== Exercise objective ==
Edit the lines beginning with the one containing "will click(1085, 84)." and running through the one containing "The image size is (720, 719). coord(672,34)", changing "icon" to "button" and keeping everything else the same.

[Records from a collection]
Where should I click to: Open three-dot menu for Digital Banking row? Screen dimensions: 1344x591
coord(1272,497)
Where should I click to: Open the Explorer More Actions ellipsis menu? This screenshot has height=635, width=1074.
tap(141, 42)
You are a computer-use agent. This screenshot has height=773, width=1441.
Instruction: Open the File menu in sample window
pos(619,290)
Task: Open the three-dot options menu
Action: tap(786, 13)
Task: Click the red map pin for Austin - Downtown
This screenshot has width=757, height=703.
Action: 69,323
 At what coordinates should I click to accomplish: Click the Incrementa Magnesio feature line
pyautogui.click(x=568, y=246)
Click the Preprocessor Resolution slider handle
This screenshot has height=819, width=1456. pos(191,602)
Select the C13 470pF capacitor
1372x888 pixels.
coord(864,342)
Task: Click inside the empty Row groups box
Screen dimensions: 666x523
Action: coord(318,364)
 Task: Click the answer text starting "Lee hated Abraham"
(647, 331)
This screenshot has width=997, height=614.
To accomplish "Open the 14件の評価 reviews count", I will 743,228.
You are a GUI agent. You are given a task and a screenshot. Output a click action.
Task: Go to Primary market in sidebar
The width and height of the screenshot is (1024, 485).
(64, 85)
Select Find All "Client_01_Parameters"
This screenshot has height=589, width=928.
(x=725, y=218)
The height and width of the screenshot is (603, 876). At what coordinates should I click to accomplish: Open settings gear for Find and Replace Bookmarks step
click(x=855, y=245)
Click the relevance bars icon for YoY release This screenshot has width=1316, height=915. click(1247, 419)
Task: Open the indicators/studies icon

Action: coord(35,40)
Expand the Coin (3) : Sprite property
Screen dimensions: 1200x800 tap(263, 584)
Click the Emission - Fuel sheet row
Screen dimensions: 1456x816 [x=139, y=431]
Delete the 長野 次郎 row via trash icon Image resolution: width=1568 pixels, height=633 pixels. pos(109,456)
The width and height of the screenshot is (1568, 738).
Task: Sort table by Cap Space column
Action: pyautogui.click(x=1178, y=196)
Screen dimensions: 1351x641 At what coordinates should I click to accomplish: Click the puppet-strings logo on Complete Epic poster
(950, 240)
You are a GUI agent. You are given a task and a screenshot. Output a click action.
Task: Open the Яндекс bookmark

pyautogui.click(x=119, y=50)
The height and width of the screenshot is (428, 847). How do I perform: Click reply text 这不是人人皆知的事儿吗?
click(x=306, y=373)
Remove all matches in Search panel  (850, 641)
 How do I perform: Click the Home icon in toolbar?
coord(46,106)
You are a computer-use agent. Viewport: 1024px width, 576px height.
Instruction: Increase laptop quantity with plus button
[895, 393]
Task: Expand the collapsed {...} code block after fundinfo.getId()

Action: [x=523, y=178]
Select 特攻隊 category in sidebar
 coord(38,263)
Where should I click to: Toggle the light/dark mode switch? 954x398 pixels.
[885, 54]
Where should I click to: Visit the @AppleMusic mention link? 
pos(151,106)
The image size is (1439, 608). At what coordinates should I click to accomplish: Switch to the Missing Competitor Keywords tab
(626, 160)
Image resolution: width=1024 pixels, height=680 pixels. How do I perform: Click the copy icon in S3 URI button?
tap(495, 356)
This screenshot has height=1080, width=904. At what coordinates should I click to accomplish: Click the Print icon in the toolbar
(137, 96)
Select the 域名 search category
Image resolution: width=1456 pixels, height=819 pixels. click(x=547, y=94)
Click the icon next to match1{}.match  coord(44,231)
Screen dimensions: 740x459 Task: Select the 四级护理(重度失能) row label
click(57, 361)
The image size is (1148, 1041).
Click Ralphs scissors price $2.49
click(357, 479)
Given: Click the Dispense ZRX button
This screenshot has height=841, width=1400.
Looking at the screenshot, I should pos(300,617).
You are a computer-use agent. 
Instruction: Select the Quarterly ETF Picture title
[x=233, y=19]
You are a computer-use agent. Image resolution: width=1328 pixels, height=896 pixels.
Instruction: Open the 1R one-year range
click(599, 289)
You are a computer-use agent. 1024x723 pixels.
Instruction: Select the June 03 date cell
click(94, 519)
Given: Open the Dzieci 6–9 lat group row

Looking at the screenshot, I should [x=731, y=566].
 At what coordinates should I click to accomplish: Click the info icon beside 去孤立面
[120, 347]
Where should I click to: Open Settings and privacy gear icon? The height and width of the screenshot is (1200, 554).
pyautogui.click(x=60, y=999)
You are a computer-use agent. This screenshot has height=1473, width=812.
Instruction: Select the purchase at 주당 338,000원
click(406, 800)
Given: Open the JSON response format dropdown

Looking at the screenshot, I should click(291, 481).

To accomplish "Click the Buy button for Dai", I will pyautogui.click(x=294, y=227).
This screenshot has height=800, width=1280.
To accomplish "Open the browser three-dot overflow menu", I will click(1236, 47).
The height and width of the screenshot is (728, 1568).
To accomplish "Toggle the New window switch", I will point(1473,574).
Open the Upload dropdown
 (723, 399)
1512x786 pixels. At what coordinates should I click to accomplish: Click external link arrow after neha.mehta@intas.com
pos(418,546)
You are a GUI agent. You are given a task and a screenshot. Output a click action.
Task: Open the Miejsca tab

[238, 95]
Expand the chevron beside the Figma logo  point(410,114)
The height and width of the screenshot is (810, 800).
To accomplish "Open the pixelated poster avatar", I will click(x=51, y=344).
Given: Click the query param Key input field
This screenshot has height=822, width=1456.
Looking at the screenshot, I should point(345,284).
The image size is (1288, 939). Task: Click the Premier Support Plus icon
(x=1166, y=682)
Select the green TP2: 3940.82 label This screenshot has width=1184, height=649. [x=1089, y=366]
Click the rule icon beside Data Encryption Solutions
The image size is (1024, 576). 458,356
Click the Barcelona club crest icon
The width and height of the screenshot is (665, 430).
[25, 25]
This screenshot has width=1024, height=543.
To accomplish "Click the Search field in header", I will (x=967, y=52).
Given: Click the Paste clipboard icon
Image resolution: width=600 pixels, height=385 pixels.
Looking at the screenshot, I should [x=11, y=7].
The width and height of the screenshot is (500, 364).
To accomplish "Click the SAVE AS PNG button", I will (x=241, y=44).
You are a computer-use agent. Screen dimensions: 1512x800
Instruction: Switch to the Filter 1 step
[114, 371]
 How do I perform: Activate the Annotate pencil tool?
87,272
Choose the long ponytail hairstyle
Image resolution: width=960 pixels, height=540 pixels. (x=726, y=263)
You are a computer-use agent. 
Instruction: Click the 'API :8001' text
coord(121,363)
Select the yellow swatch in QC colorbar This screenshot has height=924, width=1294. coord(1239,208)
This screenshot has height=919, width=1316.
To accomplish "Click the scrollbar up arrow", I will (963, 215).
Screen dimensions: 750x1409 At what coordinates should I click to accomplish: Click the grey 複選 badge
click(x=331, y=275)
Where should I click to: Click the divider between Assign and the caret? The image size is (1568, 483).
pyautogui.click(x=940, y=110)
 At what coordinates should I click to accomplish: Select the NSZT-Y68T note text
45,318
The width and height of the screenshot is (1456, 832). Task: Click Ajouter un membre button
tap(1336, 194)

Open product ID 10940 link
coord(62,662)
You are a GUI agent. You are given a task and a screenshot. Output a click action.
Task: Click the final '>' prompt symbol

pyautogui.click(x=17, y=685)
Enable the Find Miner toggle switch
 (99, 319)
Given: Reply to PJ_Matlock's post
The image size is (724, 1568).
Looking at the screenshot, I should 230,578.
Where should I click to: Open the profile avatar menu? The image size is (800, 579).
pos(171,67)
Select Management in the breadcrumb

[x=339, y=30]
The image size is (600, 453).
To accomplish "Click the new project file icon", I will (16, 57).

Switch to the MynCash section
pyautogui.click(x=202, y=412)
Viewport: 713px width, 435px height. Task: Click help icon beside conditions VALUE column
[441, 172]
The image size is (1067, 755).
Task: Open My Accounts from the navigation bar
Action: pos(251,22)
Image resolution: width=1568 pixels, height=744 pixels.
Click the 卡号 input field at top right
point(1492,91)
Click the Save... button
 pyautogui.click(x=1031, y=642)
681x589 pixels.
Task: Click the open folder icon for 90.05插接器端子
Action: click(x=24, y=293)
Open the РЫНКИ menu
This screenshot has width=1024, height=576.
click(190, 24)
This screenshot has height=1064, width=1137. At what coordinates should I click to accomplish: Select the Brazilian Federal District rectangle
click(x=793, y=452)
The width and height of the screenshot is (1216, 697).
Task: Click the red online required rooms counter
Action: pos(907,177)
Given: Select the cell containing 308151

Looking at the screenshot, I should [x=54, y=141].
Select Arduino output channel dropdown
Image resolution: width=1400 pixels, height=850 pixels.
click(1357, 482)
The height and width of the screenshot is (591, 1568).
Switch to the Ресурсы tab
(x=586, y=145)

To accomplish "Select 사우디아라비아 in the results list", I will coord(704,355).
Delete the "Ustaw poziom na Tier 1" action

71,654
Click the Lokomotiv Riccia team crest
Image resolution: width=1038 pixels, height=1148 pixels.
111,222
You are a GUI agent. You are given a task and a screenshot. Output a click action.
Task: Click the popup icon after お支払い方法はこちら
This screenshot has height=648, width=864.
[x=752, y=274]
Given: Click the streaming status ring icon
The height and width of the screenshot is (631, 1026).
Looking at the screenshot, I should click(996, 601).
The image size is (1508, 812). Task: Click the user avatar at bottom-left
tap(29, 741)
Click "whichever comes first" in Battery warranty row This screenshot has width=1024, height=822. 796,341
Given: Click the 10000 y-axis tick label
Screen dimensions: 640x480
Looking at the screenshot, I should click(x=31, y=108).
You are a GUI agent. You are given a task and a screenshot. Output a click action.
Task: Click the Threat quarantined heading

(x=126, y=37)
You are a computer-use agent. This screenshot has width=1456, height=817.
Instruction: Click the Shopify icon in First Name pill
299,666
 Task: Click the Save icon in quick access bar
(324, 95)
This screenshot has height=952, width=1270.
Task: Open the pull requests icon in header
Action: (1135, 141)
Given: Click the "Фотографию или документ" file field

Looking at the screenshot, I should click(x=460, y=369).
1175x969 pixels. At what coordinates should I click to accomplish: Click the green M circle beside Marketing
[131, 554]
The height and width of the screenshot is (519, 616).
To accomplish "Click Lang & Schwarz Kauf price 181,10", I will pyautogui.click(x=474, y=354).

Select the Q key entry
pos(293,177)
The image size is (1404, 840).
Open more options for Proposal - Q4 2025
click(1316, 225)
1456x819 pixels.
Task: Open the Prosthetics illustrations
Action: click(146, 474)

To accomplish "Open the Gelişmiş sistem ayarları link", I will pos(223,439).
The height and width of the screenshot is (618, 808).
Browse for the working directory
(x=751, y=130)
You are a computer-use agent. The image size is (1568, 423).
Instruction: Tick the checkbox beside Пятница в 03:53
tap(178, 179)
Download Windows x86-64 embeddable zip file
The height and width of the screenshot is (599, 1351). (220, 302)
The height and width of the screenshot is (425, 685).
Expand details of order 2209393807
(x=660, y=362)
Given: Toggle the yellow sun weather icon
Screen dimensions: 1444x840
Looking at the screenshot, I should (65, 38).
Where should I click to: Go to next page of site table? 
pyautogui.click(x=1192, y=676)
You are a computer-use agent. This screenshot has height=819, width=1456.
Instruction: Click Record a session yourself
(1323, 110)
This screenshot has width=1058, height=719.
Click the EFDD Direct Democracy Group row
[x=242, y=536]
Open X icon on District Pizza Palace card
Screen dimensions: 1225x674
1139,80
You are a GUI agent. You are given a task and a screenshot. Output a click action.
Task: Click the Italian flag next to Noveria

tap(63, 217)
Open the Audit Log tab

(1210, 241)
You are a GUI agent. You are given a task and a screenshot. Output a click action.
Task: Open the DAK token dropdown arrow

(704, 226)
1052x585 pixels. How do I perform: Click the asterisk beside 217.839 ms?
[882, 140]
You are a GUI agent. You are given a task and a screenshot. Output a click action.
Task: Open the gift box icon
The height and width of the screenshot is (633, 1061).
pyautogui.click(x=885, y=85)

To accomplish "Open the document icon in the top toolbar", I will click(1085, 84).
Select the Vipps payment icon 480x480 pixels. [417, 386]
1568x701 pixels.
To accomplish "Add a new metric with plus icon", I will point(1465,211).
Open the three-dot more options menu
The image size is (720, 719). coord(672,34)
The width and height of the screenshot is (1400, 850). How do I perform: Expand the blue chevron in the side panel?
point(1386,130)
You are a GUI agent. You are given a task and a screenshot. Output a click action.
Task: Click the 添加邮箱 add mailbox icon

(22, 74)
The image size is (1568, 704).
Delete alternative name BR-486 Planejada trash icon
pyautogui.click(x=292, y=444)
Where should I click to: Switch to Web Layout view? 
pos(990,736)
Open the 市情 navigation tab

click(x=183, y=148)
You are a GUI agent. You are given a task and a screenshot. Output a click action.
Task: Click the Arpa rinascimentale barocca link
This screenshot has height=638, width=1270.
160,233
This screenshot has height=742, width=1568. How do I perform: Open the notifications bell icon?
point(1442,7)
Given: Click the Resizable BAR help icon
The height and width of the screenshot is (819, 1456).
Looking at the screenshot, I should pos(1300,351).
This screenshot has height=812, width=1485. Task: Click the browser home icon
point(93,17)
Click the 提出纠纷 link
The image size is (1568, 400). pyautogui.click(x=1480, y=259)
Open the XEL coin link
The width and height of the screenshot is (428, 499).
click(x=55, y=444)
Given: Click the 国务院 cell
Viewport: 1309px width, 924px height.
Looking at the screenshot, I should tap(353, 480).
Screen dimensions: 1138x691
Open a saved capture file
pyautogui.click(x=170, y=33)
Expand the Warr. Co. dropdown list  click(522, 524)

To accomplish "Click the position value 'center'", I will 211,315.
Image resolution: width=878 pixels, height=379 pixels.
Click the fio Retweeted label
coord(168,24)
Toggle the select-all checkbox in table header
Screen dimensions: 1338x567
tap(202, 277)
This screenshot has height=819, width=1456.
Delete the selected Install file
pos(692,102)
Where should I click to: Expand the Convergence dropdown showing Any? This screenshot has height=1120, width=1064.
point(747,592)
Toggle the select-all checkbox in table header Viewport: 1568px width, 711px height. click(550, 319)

== Solution for this exercise ==
To accomplish "Open the document button in the top toolbar", I will click(1085, 84).
Select the Vipps payment button 480x480 pixels. [417, 386]
1568x701 pixels.
To accomplish "Add a new metric with plus button", I will point(1465,211).
Open the three-dot more options menu
The image size is (720, 719). coord(672,34)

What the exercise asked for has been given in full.